ECLI: ECLI:NL:TAHVD:2021:240
Datum uitspraak: 22-06-2021
Datum publicatie: 16-01-2024
Zaaknummer(s): 210180
Onderwerp: Tuchtprocesrecht, subonderwerp: Verwijzing
Beslissingen: Verwijzing
Inhoudsindicatie: Klacht niet verwezen.

Beslissing van de voorzitter van

het Hof van Discipline

van 22 juni 2021

in de zaak met nummer 210180

in de zaak van:

klaagster

tegen:

verweerster

1 HET VERZOEK 

1.1 De voorzitter van het hof verwijst naar het e-mailbericht van 14 juni 2021 met bijlagen van mr. K., stafjurist van de Orde van Advocaten in het arrondissement Zeeland-West-Brabant. Hierin verzoekt mr. K de voorzitter van het hof een klacht over verweerster te verwijzen naar een andere deken voor onderzoek en behandeling, omdat verweerster voormalig deken van de Orde van Advocaten in het arrondissement Zeeland-West-Brabant is.

2 DE BEOORDELING

2.1 Op grond van het bepaalde in artikel 46c lid 5 Advocatenwet kunnen klachten tegen dekens worden verwezen naar een deken van een andere orde voor onderzoek en behandeling.

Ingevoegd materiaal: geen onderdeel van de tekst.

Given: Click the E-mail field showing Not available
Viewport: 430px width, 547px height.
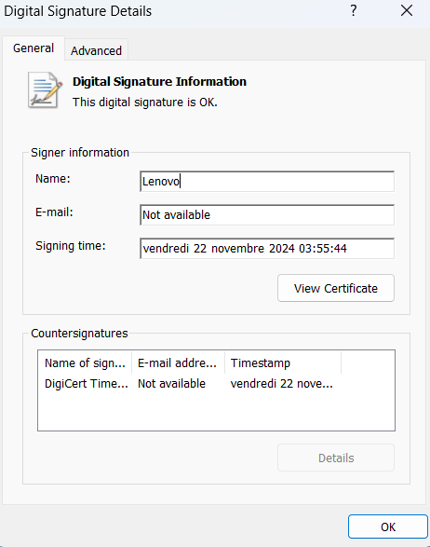Looking at the screenshot, I should tap(267, 214).
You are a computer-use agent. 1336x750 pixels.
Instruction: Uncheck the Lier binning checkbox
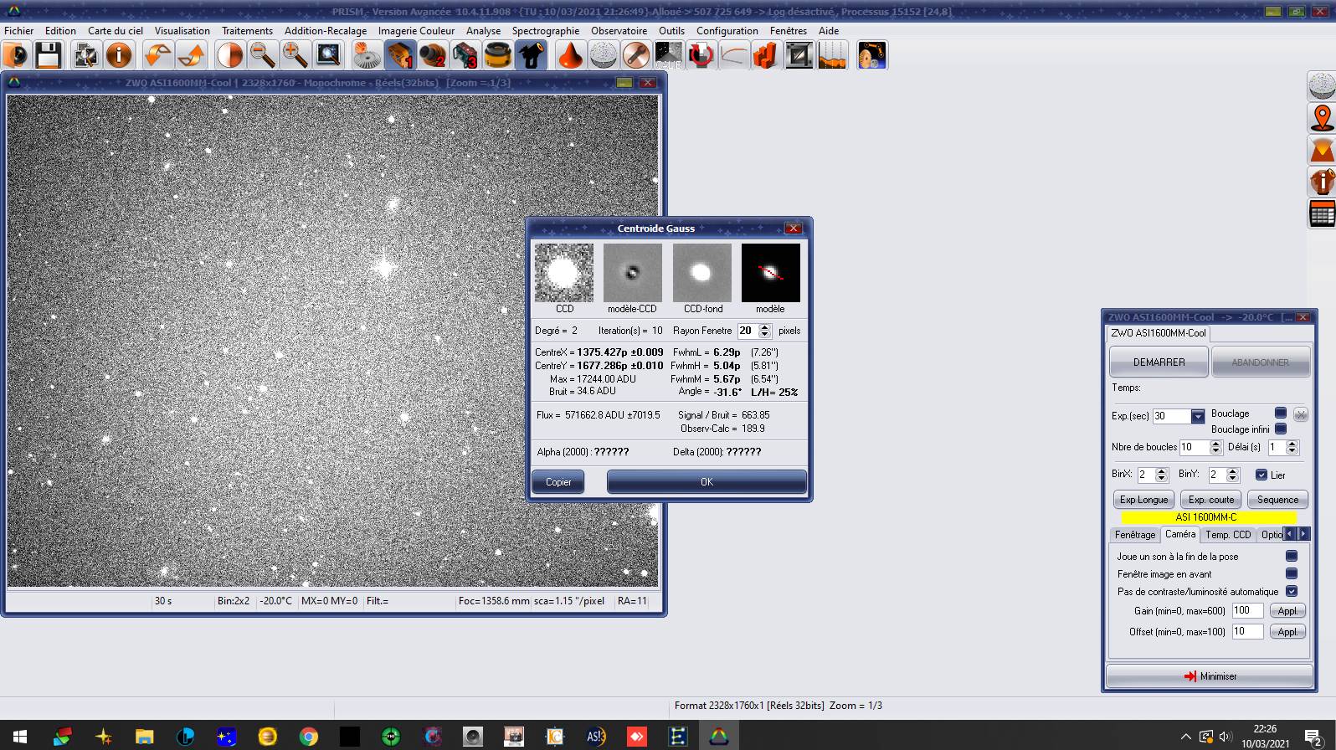click(1261, 475)
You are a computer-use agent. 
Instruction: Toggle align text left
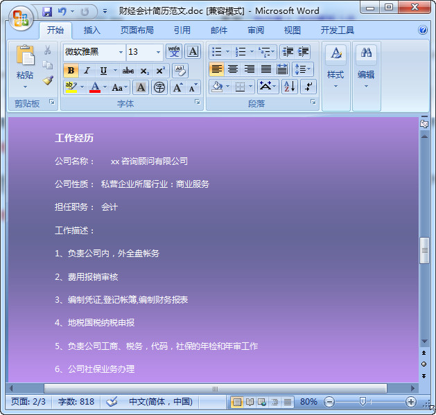(x=216, y=69)
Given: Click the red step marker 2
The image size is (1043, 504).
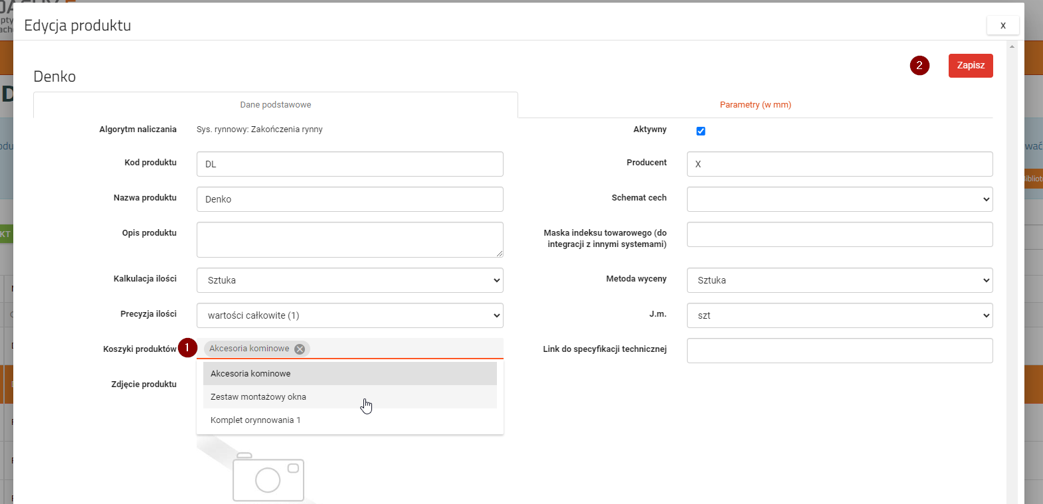Looking at the screenshot, I should (x=919, y=65).
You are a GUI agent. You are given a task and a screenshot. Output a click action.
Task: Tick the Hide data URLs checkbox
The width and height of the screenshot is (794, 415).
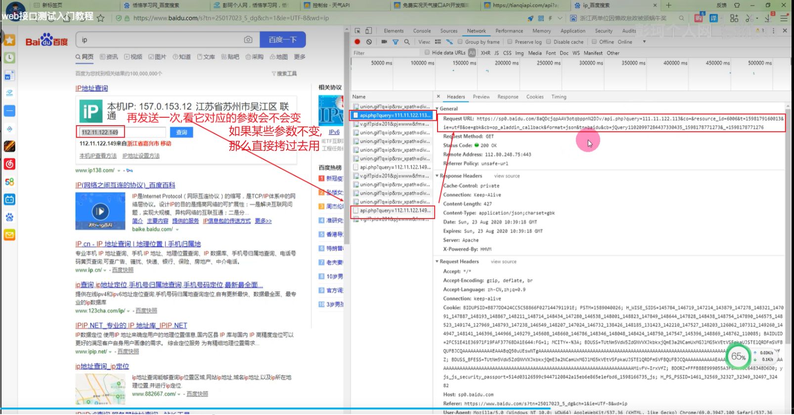pyautogui.click(x=427, y=52)
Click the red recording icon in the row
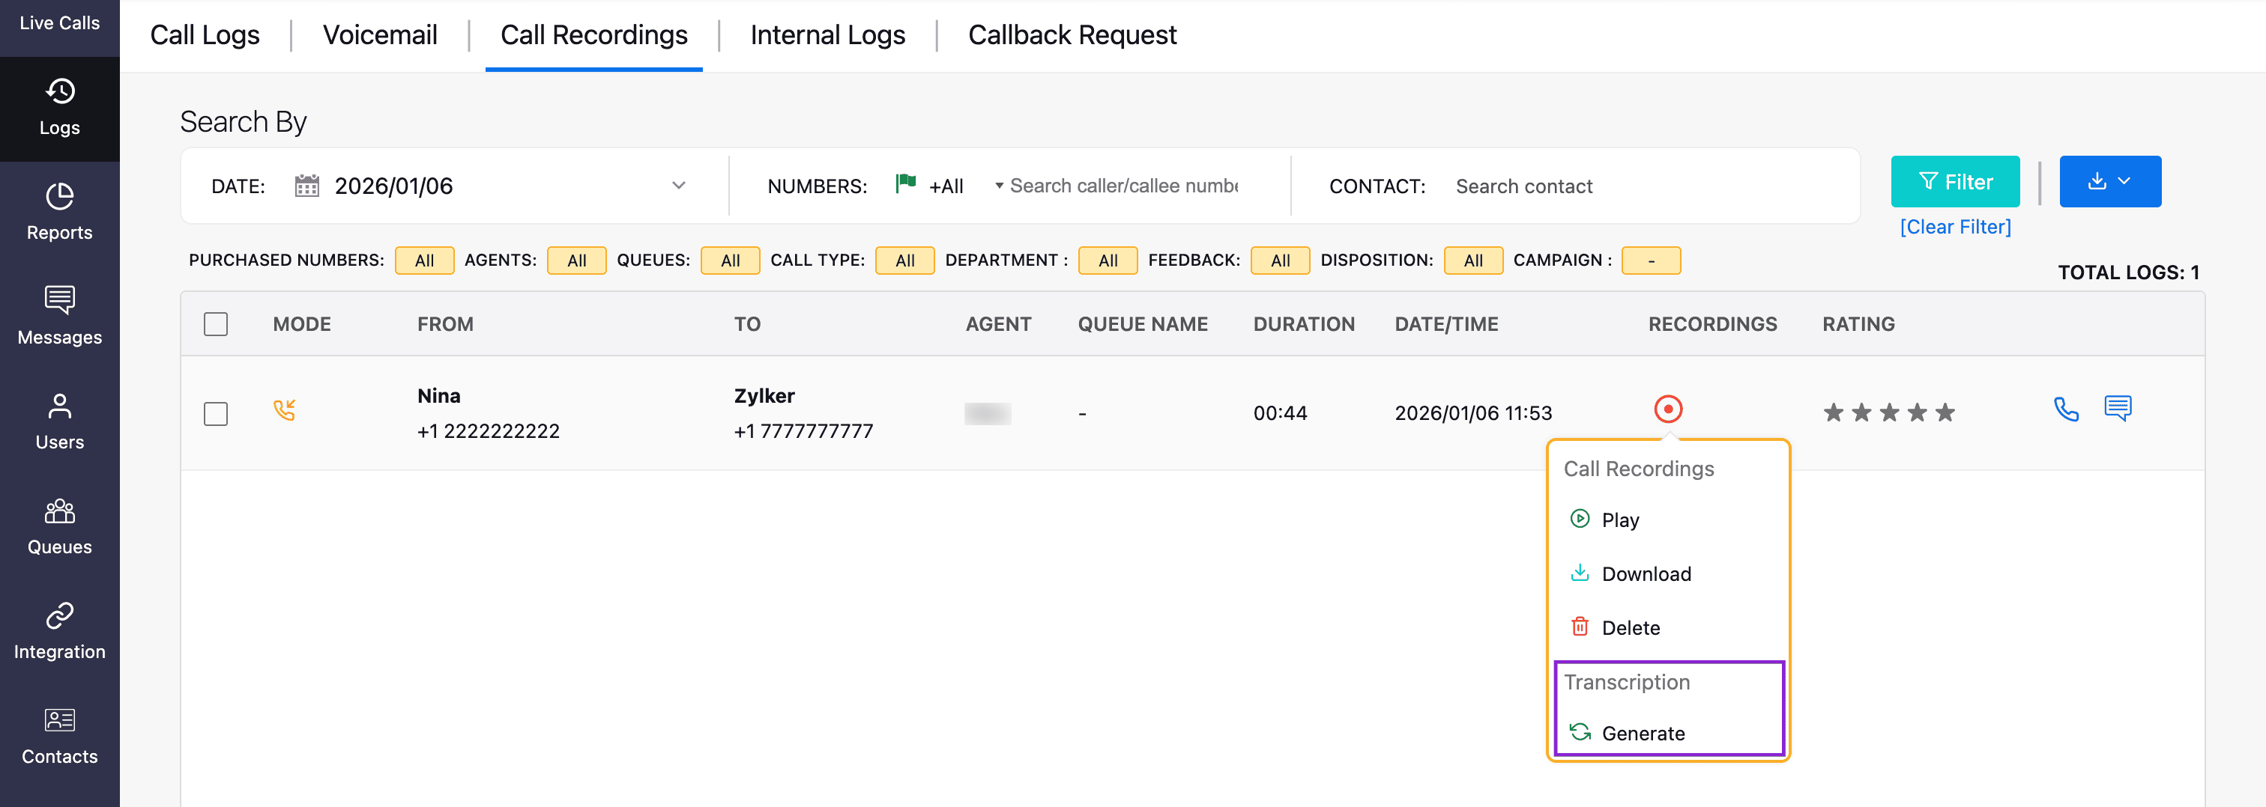Viewport: 2266px width, 807px height. [x=1668, y=410]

2.2 De klacht is tegen verweerster als oud advocaat tevens oud deken gericht en is ingediend bij brief van 28 mei 2021. Verweerster is per 1 juli 2017 afgetreden als deken van de Orde van Advocaten in het arrondissement Zeeland-West-Brabant. Voor verwijzing naar een andere deken ontbreekt derhalve een wettelijke grondslag zelfs wanneer rekening gehouden zou worden met een afkoelingstermijn van twee jaar na beƫindiging van het dekenaat. Het verzoek zal daarom worden afgewezen.

3 BESLISSING

De voorzitter van het Hof van Discipline:

3.1 wijst het verzoek om verwijzing af.



Deze beslissing is gewezen op 22 juni 2021 door mr. T. Zuidema, voorzitter.

Voorzitter

De beslissing is verzonden op 23 juni 2021.